──────── Source material

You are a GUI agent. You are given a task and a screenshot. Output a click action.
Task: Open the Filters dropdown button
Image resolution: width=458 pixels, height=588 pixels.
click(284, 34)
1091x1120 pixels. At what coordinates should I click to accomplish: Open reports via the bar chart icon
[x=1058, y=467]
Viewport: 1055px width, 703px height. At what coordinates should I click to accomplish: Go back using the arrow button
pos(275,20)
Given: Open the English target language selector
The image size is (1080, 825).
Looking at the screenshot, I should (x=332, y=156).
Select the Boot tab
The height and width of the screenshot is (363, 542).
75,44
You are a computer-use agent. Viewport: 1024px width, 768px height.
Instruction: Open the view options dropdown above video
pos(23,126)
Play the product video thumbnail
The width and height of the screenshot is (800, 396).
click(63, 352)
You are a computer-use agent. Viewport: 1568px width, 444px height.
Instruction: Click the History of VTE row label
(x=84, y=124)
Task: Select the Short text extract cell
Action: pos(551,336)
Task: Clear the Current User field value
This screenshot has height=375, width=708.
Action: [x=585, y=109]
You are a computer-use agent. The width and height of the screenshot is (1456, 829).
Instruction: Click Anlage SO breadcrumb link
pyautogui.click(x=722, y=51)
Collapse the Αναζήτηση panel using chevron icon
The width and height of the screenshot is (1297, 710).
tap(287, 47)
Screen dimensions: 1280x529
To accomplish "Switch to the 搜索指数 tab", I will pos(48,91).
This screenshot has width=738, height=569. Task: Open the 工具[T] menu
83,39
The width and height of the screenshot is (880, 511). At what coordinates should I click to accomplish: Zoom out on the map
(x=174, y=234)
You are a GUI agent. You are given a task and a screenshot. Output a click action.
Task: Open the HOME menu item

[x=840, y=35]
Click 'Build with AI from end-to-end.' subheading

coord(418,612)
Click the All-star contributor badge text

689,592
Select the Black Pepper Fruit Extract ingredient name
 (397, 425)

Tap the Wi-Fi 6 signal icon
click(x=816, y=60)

────────────────

- [Aim of the task]:
Copy the lines above, please. Keep them exact.

- [Written reply]:
You are a GUI agent. You are given a task and a screenshot. Output a click action.
Task: Open the Filters dropdown button
Image resolution: width=458 pixels, height=588 pixels.
click(284, 34)
1091x1120 pixels. At what coordinates should I click to accomplish: Open reports via the bar chart icon
[x=1058, y=467]
Viewport: 1055px width, 703px height. At what coordinates should I click to accomplish: Go back using the arrow button
pos(275,20)
Given: Open the English target language selector
The image size is (1080, 825).
Looking at the screenshot, I should (x=332, y=156).
Select the Boot tab
The height and width of the screenshot is (363, 542).
75,44
You are a computer-use agent. Viewport: 1024px width, 768px height.
Instruction: Open the view options dropdown above video
pos(23,126)
Play the product video thumbnail
The width and height of the screenshot is (800, 396).
click(63, 352)
You are a computer-use agent. Viewport: 1568px width, 444px height.
Instruction: Click the History of VTE row label
(x=84, y=124)
Task: Select the Short text extract cell
Action: pos(551,336)
Task: Clear the Current User field value
This screenshot has height=375, width=708.
Action: [x=585, y=109]
You are a computer-use agent. The width and height of the screenshot is (1456, 829).
Instruction: Click Anlage SO breadcrumb link
pyautogui.click(x=722, y=51)
Collapse the Αναζήτηση panel using chevron icon
The width and height of the screenshot is (1297, 710).
tap(287, 47)
Screen dimensions: 1280x529
To accomplish "Switch to the 搜索指数 tab", I will pos(48,91).
This screenshot has width=738, height=569. Task: Open the 工具[T] menu
83,39
The width and height of the screenshot is (880, 511). At what coordinates should I click to accomplish: Zoom out on the map
(x=174, y=234)
You are a GUI agent. You are given a task and a screenshot. Output a click action.
Task: Open the HOME menu item

[x=840, y=35]
Click 'Build with AI from end-to-end.' subheading

coord(418,612)
Click the All-star contributor badge text

689,592
Select the Black Pepper Fruit Extract ingredient name
 (397, 425)

Tap the Wi-Fi 6 signal icon
click(x=816, y=60)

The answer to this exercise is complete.